Last year, City Council narrowly approved a $94 million property tax increase. Next year’s increase included an annual rise to keep up with inflation, set at 1.4 percent in 2022 and tied to the rise in a federal inflation calculator from December 2019 to December 2020.
The new taxes include $22.9 million increase tied to the rise in inflation, $25 million to pay the first installment of a capital infrastructure bond approved last year and $28.6 million collected from new properties.
The owner of a $250,000 home would see an increase of $38 on their property tax bill, city officials have said.
But with inflation rising faster in 2021, the annual increase next year could be above 4 percent. The increase tied to inflation is capped at 5 percent.
Ald. Scott Waguespack (32nd), who chairs the Finance Committee, said the annual increase tied to inflation provides “stability and predictability” to homeowners, rather than large one-year increases if City Council kicked the can down the road, as in years past.

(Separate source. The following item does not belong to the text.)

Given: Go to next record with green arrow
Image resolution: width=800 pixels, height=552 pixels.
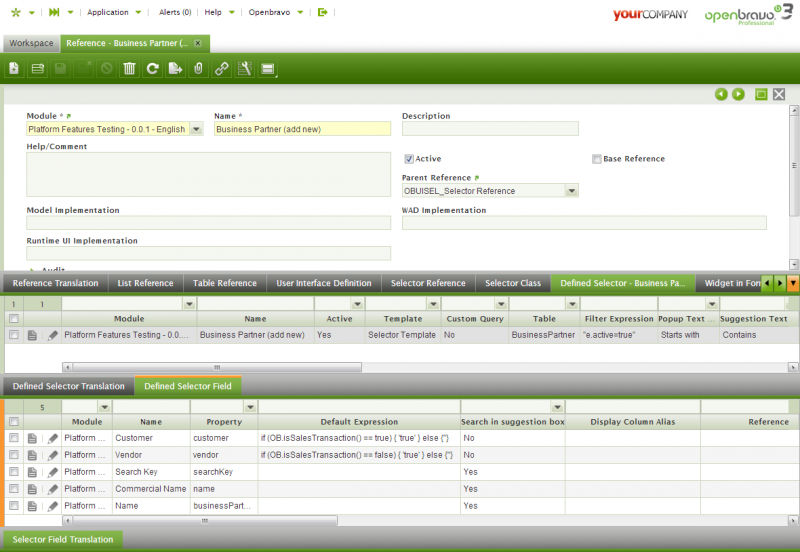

Lightfoot said “no mayor likes to pass property taxes,” but she is committed to keeping the annual inflation increase.
“We’re all about making sure that we are real fiscal fiduciaries of our taxpayers and looking out for them with a stable, predictable property tax that they know is coming, that they can plan for and isn’t going to sack them right in the gut every few years because politicians wouldn’t make the tough calls when they needed to,” Lightfoot said. “Those days are over as long as I am mayor.”